Pasífae

Pasífae, “la Luna que nos ilumina”

”Explica la leyenda que Pasífae era una bella princesa de la Colquida, hija de Helios, dios del Sol, y de Perse, que fué entregada en matrimonio a Minos, hijo de Zeus, dios del Cielo y de la Tierra, y de Europa.

Pasífae y Minos tuvieron cuatro hijos: Catreo, Deucalión, Glauco y Andrógeo y cuatro hijas: Acacálide, Jenódice, Ariadna y Freda.

Cuando murió Asterión rey de Creta, Minos se proclamó rey y para justificar que los dioses lo preferían a él, pidió a Poseidón, dios de los Mares, que le concediera un deseo como prueba de su bendición.

Minos rey de Creta pidió a Poseidón que le enviara un toro para sacrificarlo en su honor. Poseidón accedió e hizo emerger de las aguas del Mediterráneo un magnífico toro blanco de majestuosa belleza, que encandiló al rey Minos por su solemne bravura.

El rey no lo sacrificó, lo guardó entre su rebaño y no cumplió su palabra. Poseidón furioso, descargó su ira y venganza en su esposa Pasífae reina de Creta, haciendo que se enamorara locamente de aquel toro blanco.

Dédalo, escultor y artista ateniense, era un genio reconocido de la época y la reina de Creta requirió sus servicios para satisfacer su pasión antinatural. Bajo las órdenes de la reina, Dédalo construyó una vaca de madera cubierta con piel de vaca, Pasífae se escondió dentro y la dejó en el prado para atraer al toro blanco. El toro al ver la bella vaca, liberó su fogosidad haciendo que Pasífae consumara su amor.

Fruto de aquella unión nació una bestia, Asterión el minotauro.

Minos, alertado por los oráculos, no se atrevió a matar a la bestia con cabeza y cola de toro y cuerpo humano. Así, hizo construir un laberinto a Dédalo, destinado a encerrar y esconder al monstruoso hijo que comía carne humana. El rey de Creta exigía anualmente un tributo a Atenas: siete mozos y siete doncellas que dejaba a su suerte dentro del laberinto.

Teseo, príncipe ateniense decidió salvar a su patria con la ayuda de Ariadna, hija del rey Minos y la reina Pasífae.

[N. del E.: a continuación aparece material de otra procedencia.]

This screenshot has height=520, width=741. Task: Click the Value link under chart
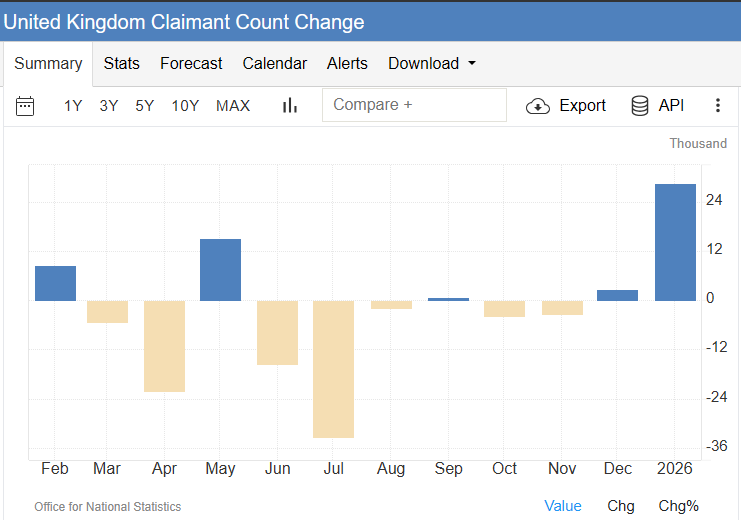[x=563, y=506]
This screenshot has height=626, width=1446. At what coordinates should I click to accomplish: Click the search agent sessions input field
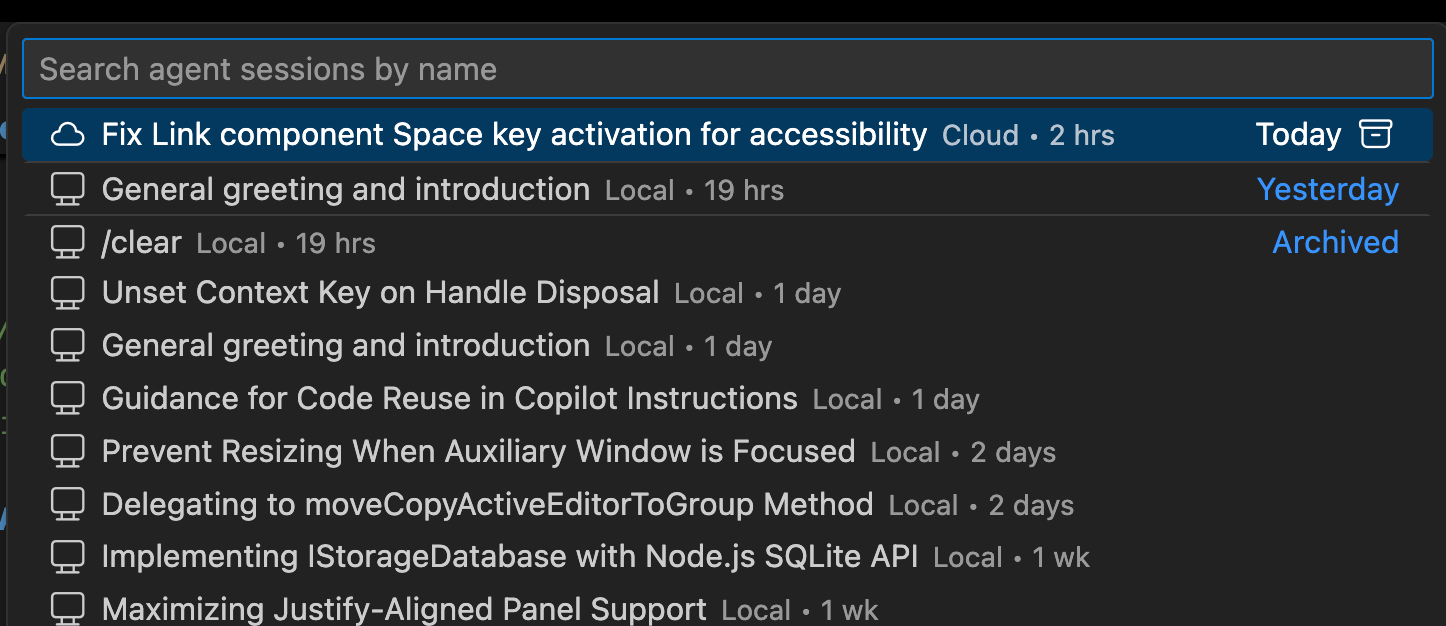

Teseo entró en el laberinto de Creta donde acabó con la vida del minotauro y de donde salió gracias al hilo de Ariadna, su amante.

Teseo liberó del miedo a todos los pueblos del mar Mediterráneo.”

Pasífae, escultura de Òscar Estruga realizada en tres toneladas de cobre, permanece a la orilla del mar, bañada por el mismo mar que baña Creta.

Vilanova i la Geltrú reconoce en, Pasífae, la unión de los pueblos del mar Mediterráneo y la civilización mediterránea.